▶ _THINGS TO DO_
#1 According to the account of Newcastle's Science Central site, which brewery once had its home there?
#2 Carry on the account of Newcastle's Science Central site, picking up after its final sentence.

Today, in October 2015, the majority of the site is at first site just a stony hill, wedged between older sandstone
blocks of workers quarters and a modern glass-high-rise area of office buildings.
The first building, The Core, is already on site. This morning it is brightly lit up by the rays of the sun and pulls me in. The phrase ”a golden stepping stone to the future” pops up to mind.
I meet Ann Bridges, Senior Specialist Communication and Policy, and Kit England, Policy and Communication Business Partner, of Newcastle City Council and we sit down in the lobby looking out over the stony field and the old sandstone houses of neighbouring Elswick.
The Tyne and Wear City Region holds 1.1 million inhabitants, and the capital of Newcastle itself contains about 280 000 persons. The city history dates way beyond 2000 years and its economy was built on, among other things, natural coal resources, engineering, the shipping industry and innovations in all.
Also read: Introducing Newcastle – city of Sustainability
The history of the site and an opportunity for Newcastle
Ann Bridges tells the Science Central site history – once starting off as the Elswick Colliery (coal mine) and later becoming the home of one of UK’s most famous breweries, the Scottish and Newcastle Brewery, who produced Newcastle Brown Ale!
I look, once again, at the stony field – now with a very impressed gaze and remind myself that first impressions never last: The history of these grounds! I can just imagine the olden days’ smell of the Newcastle coal fires mixed with a sweet, yeasty one from the brewery.

▶ _MATERIAL PROVIDED_
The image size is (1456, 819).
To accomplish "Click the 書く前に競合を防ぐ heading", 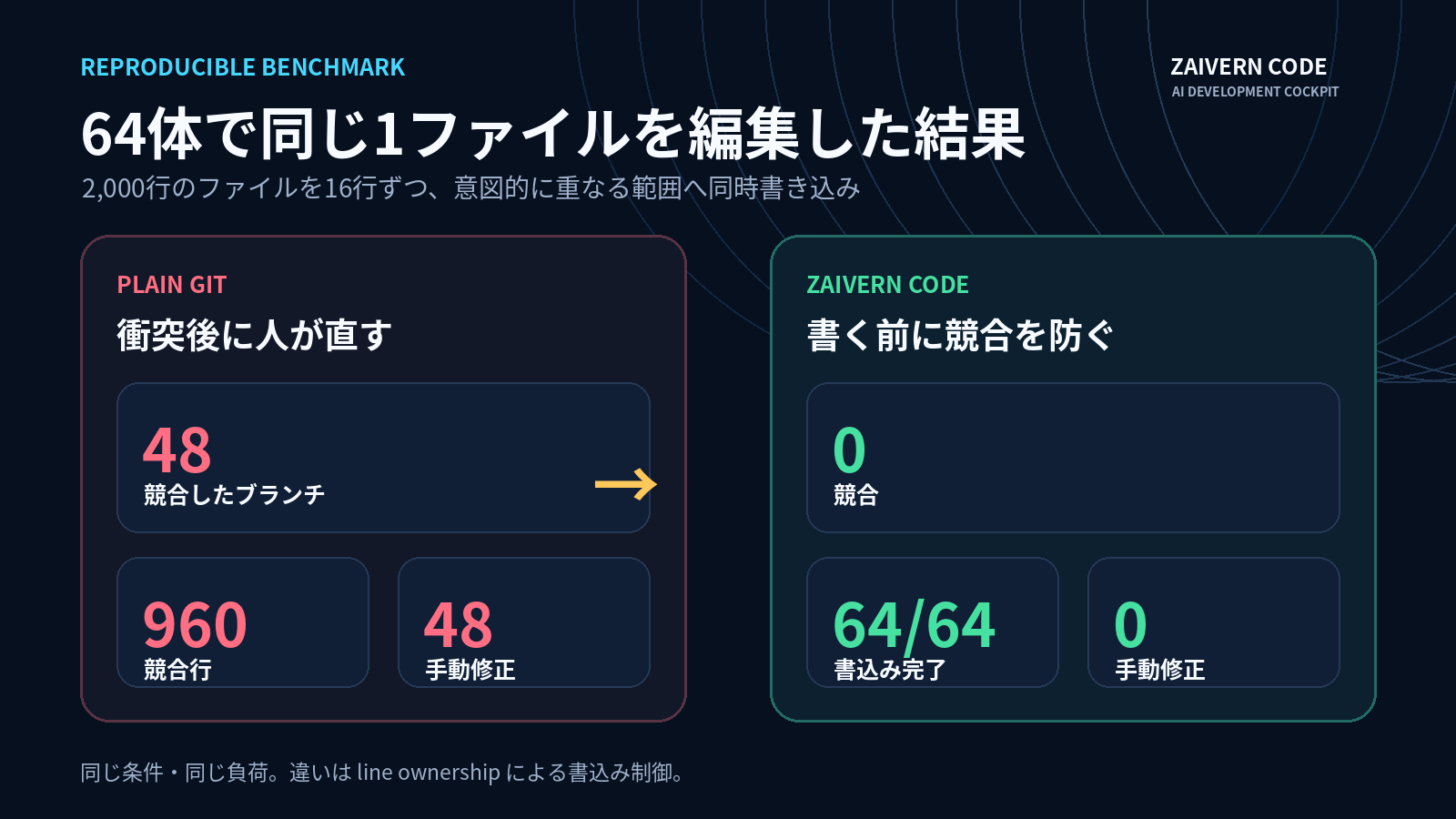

▶ _RESPONSES FOR EACH TASK_
#1 The Scottish and Newcastle Brewery, which produced Newcastle Brown Ale.

#2
The colliery built long mining shafts underground, sometimes all the way down to the river. When the Newcastle City Council took over the site in 2005 old mine workings had to be cleaned out and over 40 000 tonnes of coal was removed and recycled. The mining shafts were filled to stabilise the site and make it suitable for development.
In the days of the colliery and brewery, the gigantic site was fenced in and closed off to the public. It divided parts of the city from each other, cutting off the densely populated and once very deprived Elswick from the city center.
The brewery moved out in 2005 and this huge piece of center-city land presented an opportunity – just a stone’s throw from the train station and the large Eldon Square shopping centre – Newcastle City Council must have wondered what to do with it? Maybe supply more housing, or let the city office area swell?
What path did Newcastle City Council choose? What will Science Central be?
The Science Central site brochure says that the site will be ‘an innovation hub where investors, businesses,
scientists and citizens collaborate to form solutions for tomorrow’s cities.‘
The site will constitute an innovative hub and builds on previous collaborations to create a “living laboratory”, meaning that in-real-life, real-time research can be performed here and that research findings can be demonstrated to the public.
The brochure is everything a great marketer can produce and uses words like “fantastic” or “nurturing ideal climates for business success” and even “places for children to play and explore” etc.
It hits me right in the chest – be it that I am a sucker for inspiring visions of our future!
Two driving organisations behind Science Central
Science Central is a development taken forward by collaboration between Newcastle City Council and Newcastle University. The two organisations have a very positive and mature relationship in taking forward developments in the region and this isn’t a new occurrence in their relationship. Newcastle University often works closely with the Council to support in the regional development and urban planning of greater Newcastle. What’s different this time is that both organisations are directly delivering the site.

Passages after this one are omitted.